What do most dealer owners think of first when they’re considering a merger? Answer: valuations. But M&A deal-facilitators Clinton Baker and Marc Johnson, co-principals at K-COE Isom, say that’s not really the best place to start.
Valuations of assets and property are naturally an important part of the process, they agree. “The key is to come up with a consistent valuation strategy for both dealers so they’re consistent and comparable,” Baker says.
But what Baker and Johnson emphasized during their presentation at the January Associated Equipment Distributors’ Summit is that formulating a comprehensive merger strategy – first – will create a foundation for managing all expectations on both sides of the would-be partnership.
Keep it real
Two steps help dealer principals keep the merger process and their expectations realistic from start to finish, according to Baker and Johnson: (A) honest self-assessment; and (B) clear conversations on key issues, which should eventually end up in a letter of intent (LOI).
Self-assessment means asking yourself, “‘Are we ready to be part of something bigger than just our family or our one or two stores that we are right now?’” Johnson explained. “To some extent, it’s okay if you say ‘no, we’re not.’ It’s not okay forever because you might get left in the dust,” he added. “Sometimes the deal at hand is the best deal you’re going to get. But sometimes there’s a better deal coming, and it’s okay for you to wait.”

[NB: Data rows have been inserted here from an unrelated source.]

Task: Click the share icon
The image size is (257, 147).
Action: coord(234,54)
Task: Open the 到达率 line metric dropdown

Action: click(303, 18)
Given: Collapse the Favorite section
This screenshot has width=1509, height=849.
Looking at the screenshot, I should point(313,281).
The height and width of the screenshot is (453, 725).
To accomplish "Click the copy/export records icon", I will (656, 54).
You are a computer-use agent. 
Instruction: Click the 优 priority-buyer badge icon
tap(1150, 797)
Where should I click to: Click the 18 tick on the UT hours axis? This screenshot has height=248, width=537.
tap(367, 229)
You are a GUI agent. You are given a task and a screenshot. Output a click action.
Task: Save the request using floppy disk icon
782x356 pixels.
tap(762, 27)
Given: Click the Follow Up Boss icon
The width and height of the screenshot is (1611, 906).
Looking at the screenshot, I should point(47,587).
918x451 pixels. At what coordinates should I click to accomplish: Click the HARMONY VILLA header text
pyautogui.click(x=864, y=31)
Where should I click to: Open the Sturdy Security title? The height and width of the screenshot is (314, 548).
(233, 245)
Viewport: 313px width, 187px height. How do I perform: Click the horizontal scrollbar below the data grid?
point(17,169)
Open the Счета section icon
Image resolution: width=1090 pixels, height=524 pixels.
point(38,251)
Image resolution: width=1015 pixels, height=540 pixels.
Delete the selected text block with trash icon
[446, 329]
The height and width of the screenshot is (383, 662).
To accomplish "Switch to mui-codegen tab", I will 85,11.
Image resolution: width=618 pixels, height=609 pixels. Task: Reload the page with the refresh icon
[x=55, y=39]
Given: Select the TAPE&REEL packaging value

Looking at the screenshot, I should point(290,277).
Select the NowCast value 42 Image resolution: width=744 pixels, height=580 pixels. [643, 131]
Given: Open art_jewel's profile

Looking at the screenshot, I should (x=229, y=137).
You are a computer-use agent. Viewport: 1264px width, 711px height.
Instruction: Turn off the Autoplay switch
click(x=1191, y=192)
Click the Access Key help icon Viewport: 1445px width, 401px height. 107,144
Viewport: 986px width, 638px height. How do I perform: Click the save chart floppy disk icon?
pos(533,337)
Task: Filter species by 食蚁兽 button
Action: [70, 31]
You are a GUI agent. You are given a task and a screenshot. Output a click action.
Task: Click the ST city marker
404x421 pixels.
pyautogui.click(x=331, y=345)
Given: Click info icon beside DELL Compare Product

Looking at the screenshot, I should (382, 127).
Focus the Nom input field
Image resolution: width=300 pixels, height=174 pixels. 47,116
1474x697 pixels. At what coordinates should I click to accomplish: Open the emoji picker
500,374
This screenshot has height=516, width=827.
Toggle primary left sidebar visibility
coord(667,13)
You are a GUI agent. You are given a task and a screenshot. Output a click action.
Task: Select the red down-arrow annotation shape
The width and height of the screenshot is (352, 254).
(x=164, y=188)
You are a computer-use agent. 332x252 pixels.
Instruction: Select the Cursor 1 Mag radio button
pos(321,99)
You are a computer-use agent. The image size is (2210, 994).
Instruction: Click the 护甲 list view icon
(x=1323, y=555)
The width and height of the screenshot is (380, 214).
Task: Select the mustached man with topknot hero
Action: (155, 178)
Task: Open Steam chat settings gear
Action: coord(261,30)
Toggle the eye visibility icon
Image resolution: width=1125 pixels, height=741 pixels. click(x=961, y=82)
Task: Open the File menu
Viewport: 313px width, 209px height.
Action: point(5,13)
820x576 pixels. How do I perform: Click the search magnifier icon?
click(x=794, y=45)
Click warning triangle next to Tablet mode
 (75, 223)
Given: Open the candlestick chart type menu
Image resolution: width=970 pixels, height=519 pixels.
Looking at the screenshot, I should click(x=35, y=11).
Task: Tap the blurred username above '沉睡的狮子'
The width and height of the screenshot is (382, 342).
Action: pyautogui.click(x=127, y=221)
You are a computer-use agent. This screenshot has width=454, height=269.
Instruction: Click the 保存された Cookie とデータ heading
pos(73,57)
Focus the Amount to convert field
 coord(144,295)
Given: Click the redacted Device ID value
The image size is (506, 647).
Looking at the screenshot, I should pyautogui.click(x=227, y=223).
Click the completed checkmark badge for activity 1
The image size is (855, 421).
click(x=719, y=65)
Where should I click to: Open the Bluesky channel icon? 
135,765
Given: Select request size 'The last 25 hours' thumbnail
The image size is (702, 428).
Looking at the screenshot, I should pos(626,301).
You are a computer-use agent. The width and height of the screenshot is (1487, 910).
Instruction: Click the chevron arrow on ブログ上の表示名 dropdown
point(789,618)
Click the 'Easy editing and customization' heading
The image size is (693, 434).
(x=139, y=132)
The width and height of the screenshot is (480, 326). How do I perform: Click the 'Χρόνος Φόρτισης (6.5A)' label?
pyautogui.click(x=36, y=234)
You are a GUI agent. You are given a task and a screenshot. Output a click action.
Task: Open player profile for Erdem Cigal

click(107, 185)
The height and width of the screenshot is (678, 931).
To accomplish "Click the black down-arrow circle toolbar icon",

Transparent conversations between the two dealer owners should precede the writing of an LOI, says Baker. And, to be clear, the Baker and Johnson standards for letters of intent are high. The more details the better because this will likely be the document you share with your manufacturers when presenting the merger plan to them.
Here’s their shortlist of what to get on the table with your prospective merger partners and into your LOI before you dive into the valuation process:
Who’s going to be the CEO? Who are the shareholders and what will their roles be? How is the board going to function? These are necessary discussions and decisions as part of the overarching merger strategy. Compensations should come into it, as well.
Baker says the CEO is the one who leads the management of the organization, which may sound obvious, but when two strong, family-business leaders come together, for example, but only one will lead in the future, it’s a potentially big hurdle. Talk about it early and document your conclusions in the LOI.
Decisions about shareholders and the board are going to have their own set of complexities, particularly for merging family-owned companies. Baker says basic parameters now will lay the groundwork for future behaviors.
“The primary job of shareholders is to elect the board of directors,” he says. Whether they’re in the business or not, it’s not the role of shareholders to have a say in who the CEO is, he adds, or to demand store discounts, or to opine about other company policies.
The board that shareholders appoint will ideally comprise five to seven people who will set the vision and make high-level strategic decisions for the merged company, according to Baker. “Rarely do we have all the owners on a board; maybe in a closely held company you do, but by the time you get multiple generations of families involved, you’re just getting too many people. You can’t sit around a table of 12 people and make decisions.”
In a nutshell, this is the future pathway for parting ways. One day, either because of a disagreement or because one of the parties is retiring, the owners who merged their companies into one may need to go in separate directions. A buy-sell agreement outlines how that must be done – if the parties are in disagreement when the time comes.
Johnson cited an instance in which one owner was in jail; in another scenario one owner was supposed to retire at 65 but didn’t. In either case, buy-sell language written at the beginning of their story helped ease a difficult situation.
Bear in mind, buy and sell agreements written today don’t preclude further negotiation down the road, Baker adds. You can always talk and come up with a new solution. But in case you can’t, the buy-sell is a great stop-gap, says Johnson.
Every deal has them. Or call them sacred cows, because almost everyone’s going to have a beef about something. “That’s why we like to start with strategic planning, not with valuation,” said Baker.
What are the big hurdles that you’re not willing to compromise on?
“We had somebody tell us the whole deal was great, blah, blah, blah,” Baker recalled, “and then he said, with a stone-cold face, ‘All I can tell you is we’re not driving Dodges.’ Turns out the guy was kidding, but there are often deal breakers that need to get put on the table really early on.”